A constitutional amendment that would allow Congress to ban flag burning passed the House yesterday, and congressional leaders said it has a strong chance to clear the Senate for the first time, sending it to the states for ratification.

The House has passed the measure four times before, but it has always fallen short of the two-thirds vote needed in the Senate. But changes in the Senate's makeup shifted several votes to the bill's supporters, and a lobbyist who leads the opposition said the absence of one or two senators could mean that the measure would pass.
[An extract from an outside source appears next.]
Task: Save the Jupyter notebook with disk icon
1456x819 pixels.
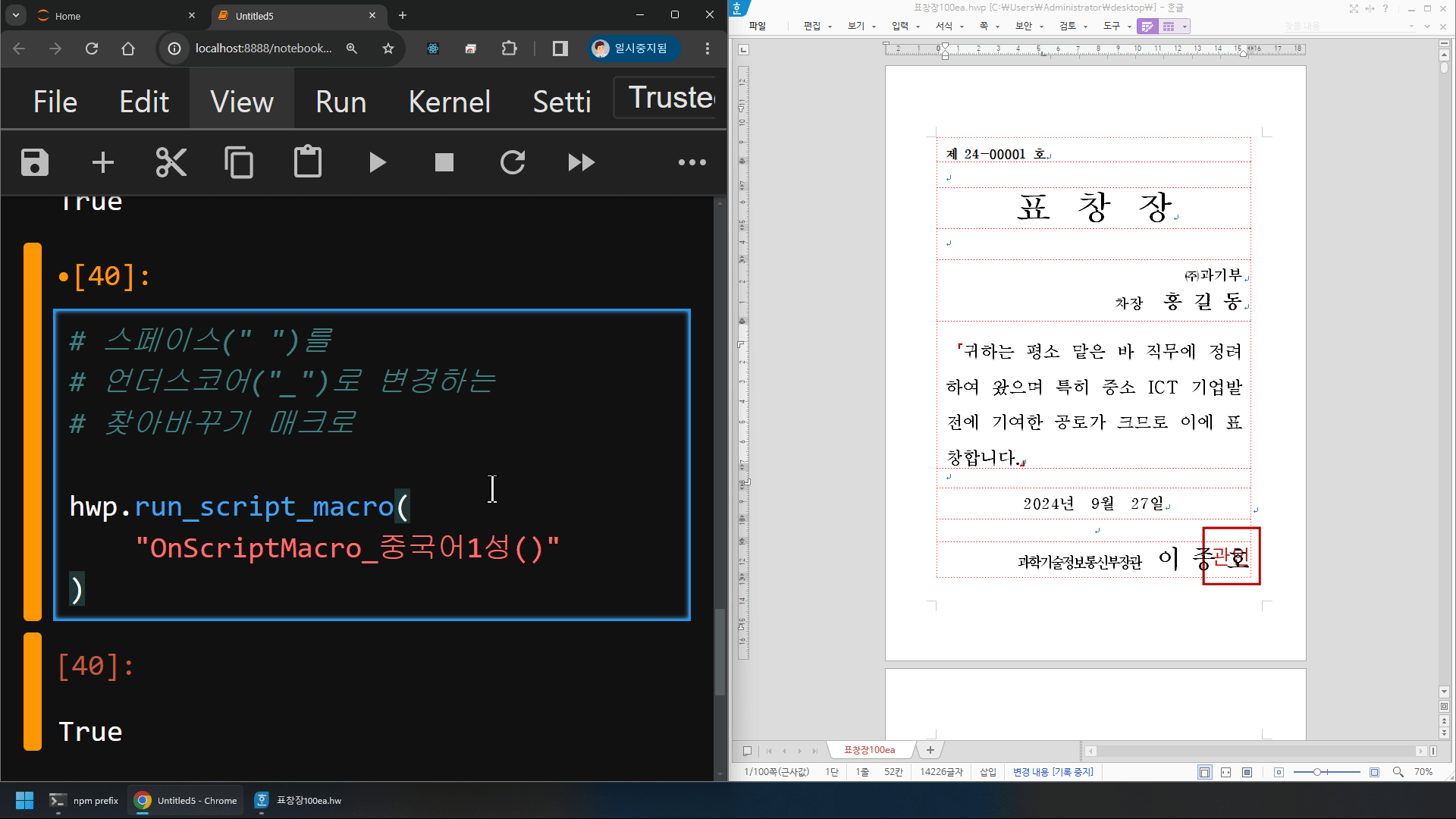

"There are too many scenarios where we lose," said Terri Ann Schroeder, senior lobbyist for the American Civil Liberties Union. "We're very concerned." Schroeder counts 65 solid votes in favor of the amendment of the 67 needed for passage if everyone votes. "We still have a number of folks that have never voted, and we still have a potential problem if 100 members do not vote," she said.

The issue has been a favorite of conservatives since a 5 to 4 Supreme Court ruling in 1989 that protected flag desecration as free speech.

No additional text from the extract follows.